As for Gabrielle Maxwell, it appeared that she was gifted with a special vision that let her see what other humans could not, though just how far that vision went was anyone's guess. Lucan wanted to know. His warrior's instinct demanded he get to the bottom of it without delay.
But getting involved with the female in any form or fashion was the very last thing he needed.
So why couldn't he shake himself loose of her sweet scent, her soft skin... her sultry sensuality? He hated that the woman had brought out such weakness in him, and his current mood was hardly improved by the fact that his body was aching with the need to feed.
The only bright spot in his night was the steady clip of Rogues' boot heels on pavement somewhere near the mouth of the side street, coming his way.

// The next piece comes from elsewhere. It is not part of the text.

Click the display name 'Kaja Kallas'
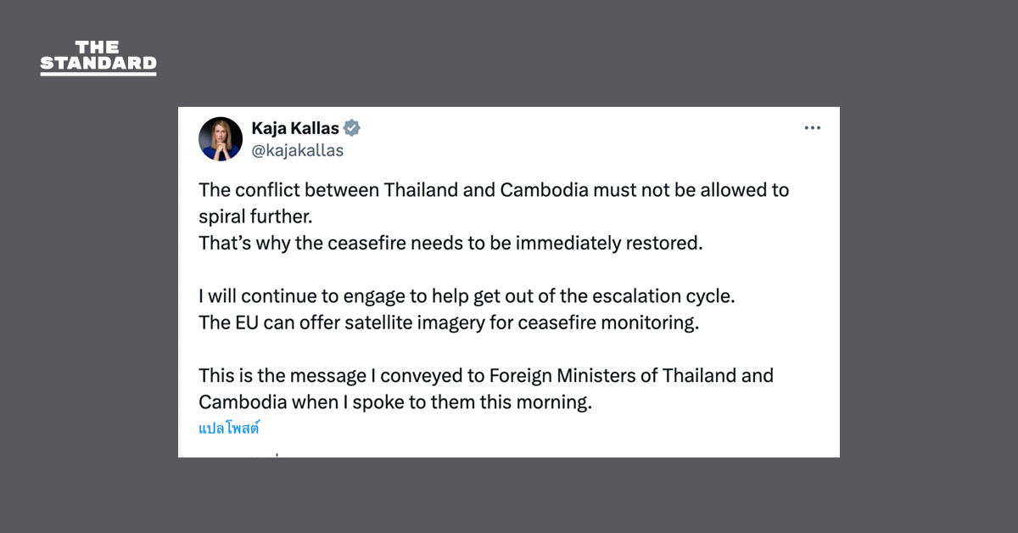Viewport: 1018px width, 533px height. [x=294, y=127]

The human turning the corner a few paces ahead of them was male. Young, healthy, garbed in black-and-white houndstooth pants and a stained white tunic that reeked of a greasy restaurant kitchen and sudden, anxious perspiration. The cook checked over his shoulder where the four vampires were gaining ground. A hushed, nervous-sounding expletive hissed in the dark. The human swung his head back around and walked faster, fists clenched at his sides, his rounding eyes rooted to the lightless stretch of asphalt at his feet.
"No need to run, little man," one of the Rogues taunted, his voice scraping like gravel.
Another made a shrill, mocking squeal as he loped ahead of his three companions. "Yeah, don't run away now. It ain't like you're gonna get far."